Work to do -
Rewrite the lines beginning with the one that contains "Where should I click to: Select" and ending with the one that contains "Action: pos(98,123)", changing "Toggle" to "Flip" and leaving everything else the same. Return only those lines.

Material supplied -
<<<<
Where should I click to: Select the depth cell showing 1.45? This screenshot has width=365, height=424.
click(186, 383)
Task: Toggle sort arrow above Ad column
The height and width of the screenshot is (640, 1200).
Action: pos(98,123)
>>>>
<<<<
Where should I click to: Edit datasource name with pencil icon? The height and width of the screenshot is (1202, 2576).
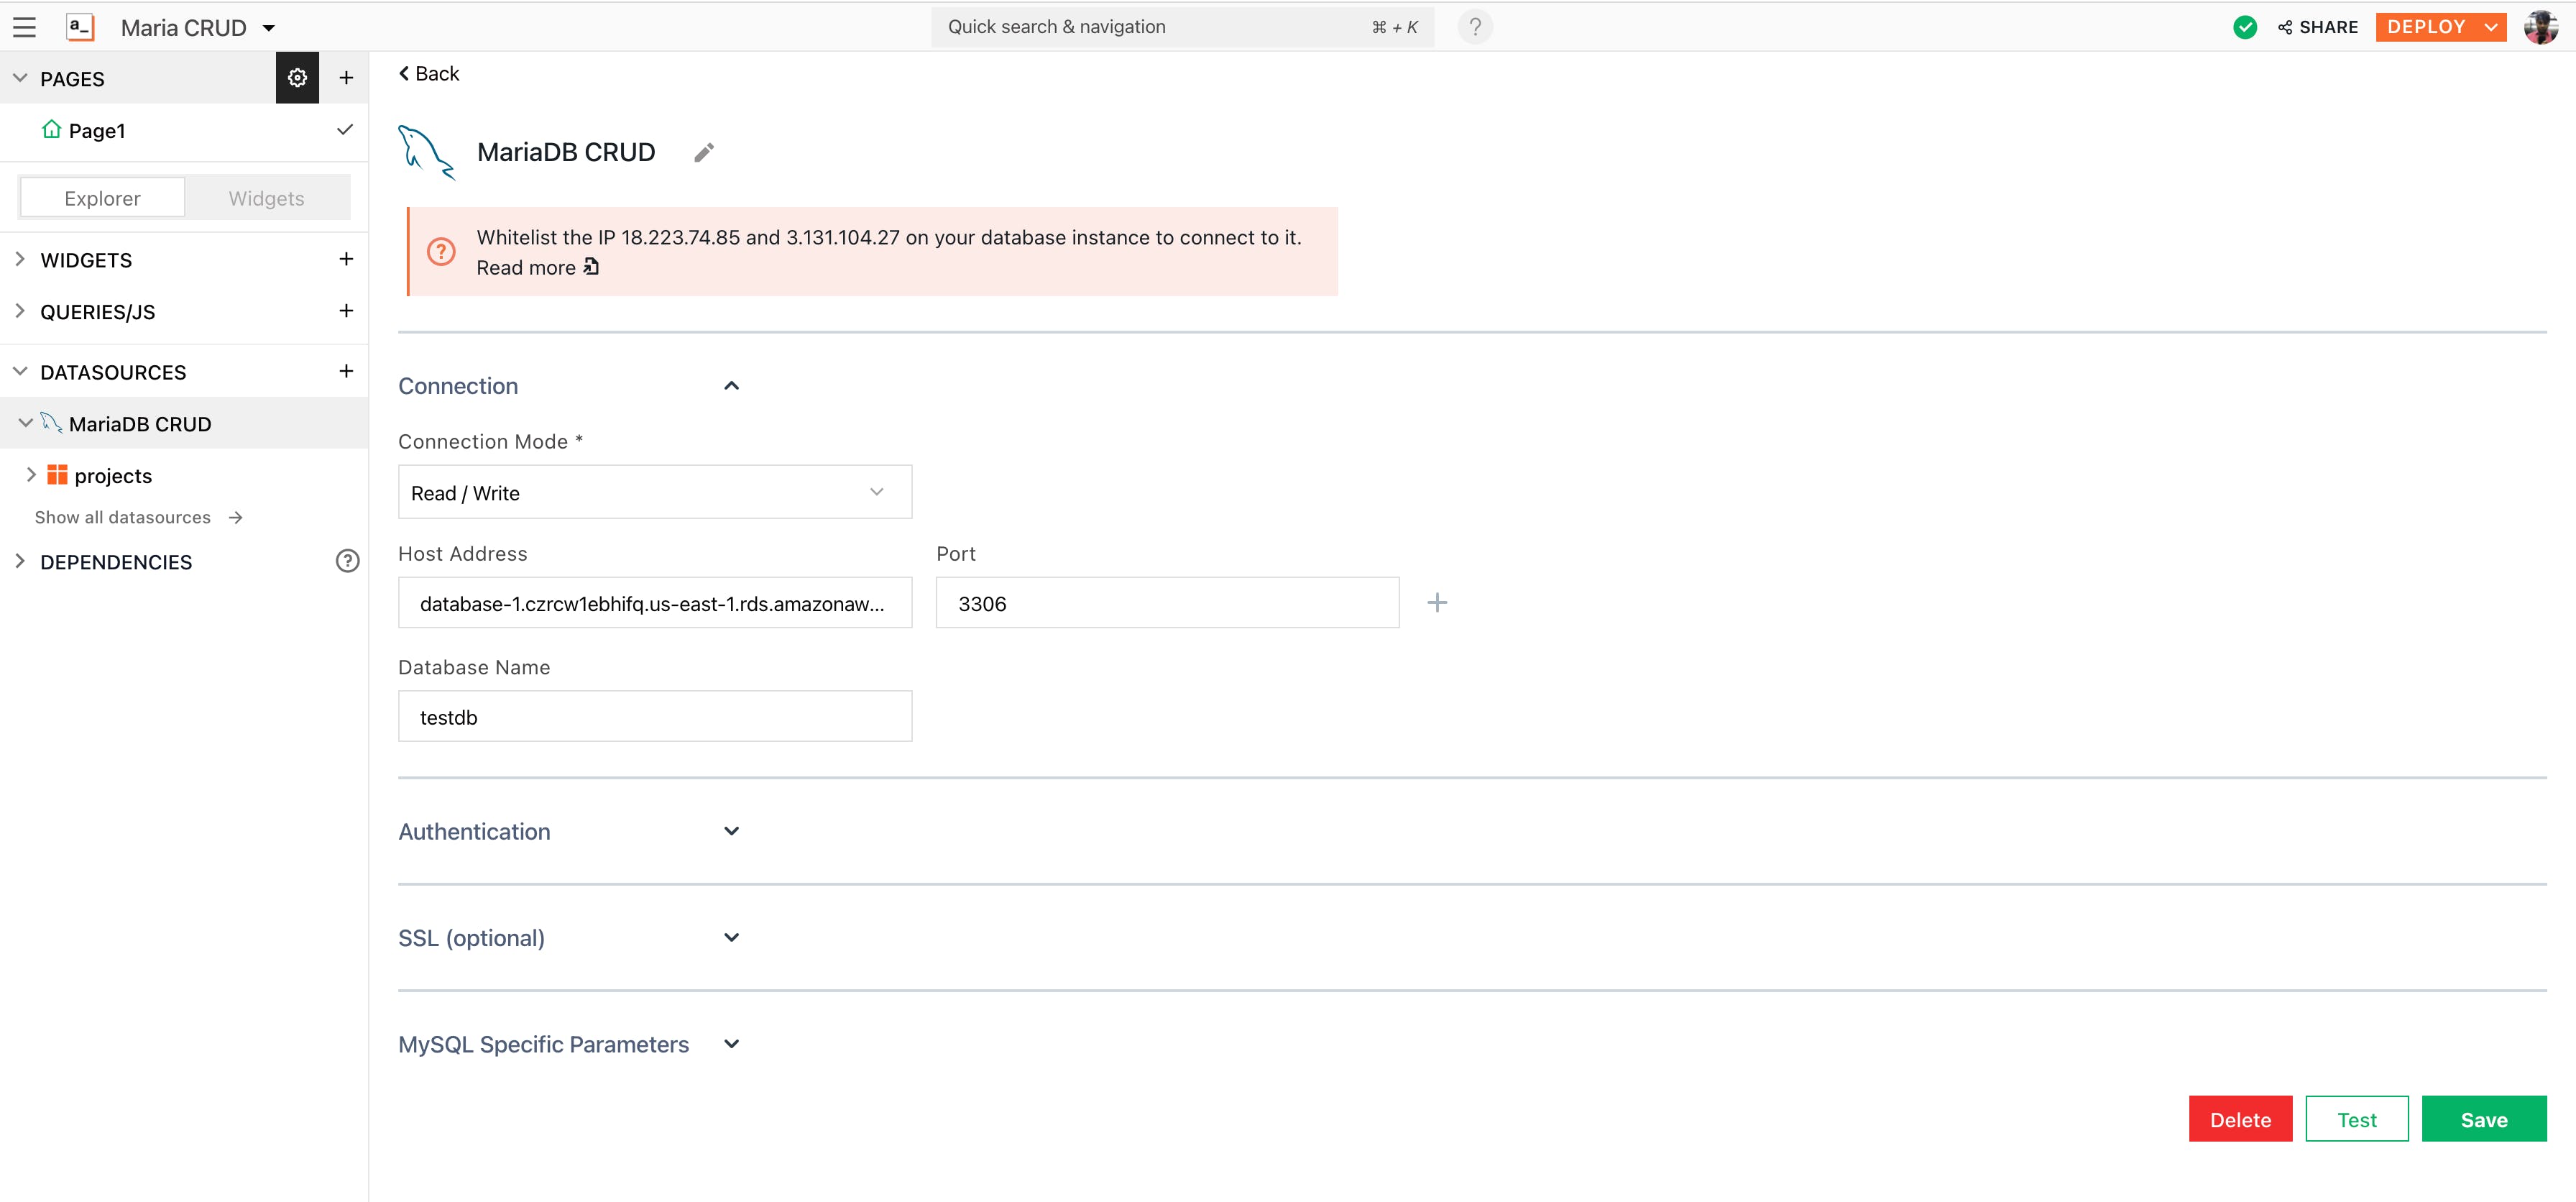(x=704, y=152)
>>>>
Answer to the task -
Where should I click to: Select the depth cell showing 1.45? This screenshot has width=365, height=424.
click(186, 383)
Task: Flip sort arrow above Ad column
The height and width of the screenshot is (640, 1200).
Action: pos(98,123)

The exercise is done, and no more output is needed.